Measuring the Angle of a Triangle with a Protractor (Question Illustrated by Image)

423 Views Asked by At

Forgive my ignorance, and teach me the correct way to read an angle when I am using a protractor. From the image below, would any of the two statements below be correct? If yes, which one? If neither, what would be the correct way to state the angle of the triangle of the chart?

Statements:

  1. Relative to March 18th, the triangle formed by the number of cases is roughly at a 30 degrees angle

  2. Relative to March 18th, the triangle formed by the number of cases is roughly at a 150 degrees angle

Protractor superimposed on a bars-chart visualization of the number of COVID-19 cases:

enter image description here

Thank you.

2

There are 2 best solutions below

0
On BEST ANSWER

In general, the angle is taken as the smallest one, but I don't know if there is any agreement for the type of data you are using.

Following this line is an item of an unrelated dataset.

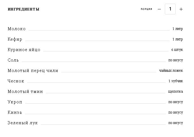Click the 6 штук egg quantity
Image resolution: width=194 pixels, height=137 pixels.
(x=177, y=50)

Edit: Thinking in angles of a triangle, that angle have to be less than $90°$, if not there is no triangle, because you already have an angle of $90°$.

0
On

If you're measuring the interior angle of the blue "triangle," it's $30$ degrees.

The supplement of the angle is $150$ degrees. It's the angle as measured from the "negative X axis" which points into the past.

To figure out which is which from the protractor, put your finger at one of the zeroes and sweep your finger up to the measured angle. You're sweeping through the appropriate angle as you do this.